Tulisan ini adalah balasan untuk tulisan Andi Ryansyah Reporter Didaktika Jadi Humas Penguasa

Salam kawan Andi Ryansyah,

Saya sangat mengapresiasi pendapat kawan Andi. Sebenarnya hal seperti ini yang saya dan penggawa didaktika lainnya tunggu. Mengenai tulisan opini saya, sebelumnya saya sudah jelaskan bahwa posisi didaktika adalah hanya membela kebebasan berpendapat dan mendorong terjadinya demokratisasi kampus, baik rektorat maupun kelembagaan mahasiswa.
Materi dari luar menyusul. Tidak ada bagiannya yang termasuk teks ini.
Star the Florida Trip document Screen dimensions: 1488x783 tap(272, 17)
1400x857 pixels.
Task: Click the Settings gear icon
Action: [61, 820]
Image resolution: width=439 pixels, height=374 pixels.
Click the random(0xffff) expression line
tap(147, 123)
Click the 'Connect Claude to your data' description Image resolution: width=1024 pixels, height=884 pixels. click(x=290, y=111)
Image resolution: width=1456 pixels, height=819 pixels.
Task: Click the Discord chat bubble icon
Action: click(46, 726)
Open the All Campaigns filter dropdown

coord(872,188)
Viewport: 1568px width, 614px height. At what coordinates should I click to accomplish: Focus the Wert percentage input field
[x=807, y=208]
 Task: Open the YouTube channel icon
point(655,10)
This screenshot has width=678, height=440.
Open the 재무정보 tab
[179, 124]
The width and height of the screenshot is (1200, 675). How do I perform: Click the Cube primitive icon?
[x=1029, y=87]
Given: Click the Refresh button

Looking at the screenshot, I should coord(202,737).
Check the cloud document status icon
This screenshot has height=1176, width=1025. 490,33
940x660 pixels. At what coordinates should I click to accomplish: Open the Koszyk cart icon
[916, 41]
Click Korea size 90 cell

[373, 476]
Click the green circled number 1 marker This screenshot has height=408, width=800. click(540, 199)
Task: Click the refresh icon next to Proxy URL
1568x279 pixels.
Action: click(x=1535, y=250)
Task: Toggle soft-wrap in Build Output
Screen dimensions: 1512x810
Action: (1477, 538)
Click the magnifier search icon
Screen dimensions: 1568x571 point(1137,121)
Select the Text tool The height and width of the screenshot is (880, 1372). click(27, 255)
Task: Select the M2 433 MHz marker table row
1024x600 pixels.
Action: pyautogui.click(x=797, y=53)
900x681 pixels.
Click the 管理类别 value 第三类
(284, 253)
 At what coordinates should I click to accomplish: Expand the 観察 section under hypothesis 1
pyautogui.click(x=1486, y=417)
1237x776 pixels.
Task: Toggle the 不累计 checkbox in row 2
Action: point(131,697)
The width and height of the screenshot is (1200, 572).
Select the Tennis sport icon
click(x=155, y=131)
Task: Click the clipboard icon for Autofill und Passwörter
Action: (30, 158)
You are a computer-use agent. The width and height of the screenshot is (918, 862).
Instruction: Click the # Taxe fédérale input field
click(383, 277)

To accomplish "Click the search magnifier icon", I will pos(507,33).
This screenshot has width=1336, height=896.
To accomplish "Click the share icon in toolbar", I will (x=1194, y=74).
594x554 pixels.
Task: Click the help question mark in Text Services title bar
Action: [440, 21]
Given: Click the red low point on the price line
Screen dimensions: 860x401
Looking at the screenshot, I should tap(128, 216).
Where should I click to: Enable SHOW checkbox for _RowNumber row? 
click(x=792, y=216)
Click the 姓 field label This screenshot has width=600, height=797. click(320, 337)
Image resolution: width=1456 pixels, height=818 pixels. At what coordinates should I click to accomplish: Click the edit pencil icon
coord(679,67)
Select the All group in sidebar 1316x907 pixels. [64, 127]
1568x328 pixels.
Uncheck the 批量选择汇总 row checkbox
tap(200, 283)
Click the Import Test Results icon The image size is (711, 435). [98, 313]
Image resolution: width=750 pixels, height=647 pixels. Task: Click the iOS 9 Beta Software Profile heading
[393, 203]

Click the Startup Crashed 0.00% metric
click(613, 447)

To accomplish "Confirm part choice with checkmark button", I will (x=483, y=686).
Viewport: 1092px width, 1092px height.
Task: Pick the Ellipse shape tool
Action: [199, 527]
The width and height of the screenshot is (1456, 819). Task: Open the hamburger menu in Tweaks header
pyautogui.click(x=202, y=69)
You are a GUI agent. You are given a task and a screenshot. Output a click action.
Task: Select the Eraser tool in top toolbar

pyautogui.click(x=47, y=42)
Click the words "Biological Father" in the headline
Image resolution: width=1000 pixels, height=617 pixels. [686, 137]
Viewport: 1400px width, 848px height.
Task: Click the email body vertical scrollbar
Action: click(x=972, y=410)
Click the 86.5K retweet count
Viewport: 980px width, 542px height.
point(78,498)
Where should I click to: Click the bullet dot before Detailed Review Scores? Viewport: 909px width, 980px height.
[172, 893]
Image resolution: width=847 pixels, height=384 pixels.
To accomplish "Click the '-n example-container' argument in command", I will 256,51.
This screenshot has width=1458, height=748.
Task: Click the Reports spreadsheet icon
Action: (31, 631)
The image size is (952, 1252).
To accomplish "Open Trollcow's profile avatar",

Jadi, kami tidak pernah menyatakan baik secara implisit maupun eksplisit bahwa kami lebih condong ke rektorat dan menyatakan setiap yang Badan Eksekutif Mahasiswa katakan adalah salah, terutama pernyataan bahwa BEM meminta maaf. Toh, tulisan yang dibuat oleh reporter didaktika lainnya tetap mengkritisi kebijakan kampus. Contohnya http://www.didaktikaunj.com/?p=6048 dan http://www.didaktikaunj.com/?p=6155 .

Itu merupakan gagasan tulisan Andi kepada kami. Berdasarkan hal tersebut, kawan Andi menyatakan bahwa didaktika terutama saya pribadi bekerja sebagai humas untuk penguasa—dalam hal ini rektorat. Bagi saya tuduhan tersebut sangat prematur dan kekanak-kanakan. Sikap kritis bukan hanya tertuju pada penguasa semata, melainkan ditujukan kepada siapa pun. Jika, didaktika mengkritisi BEM, kemudian hal itu dianggap pro-terhadap rektorat artinya telah terjadi sikap anti-kritik di dalam tubuh BEM dan tentu hal itu menunjukkan matinya sikap demokrasi di dalam tubuh BEM—ini asumsi jika kawan Andi merupakan salah satu anggota BEM.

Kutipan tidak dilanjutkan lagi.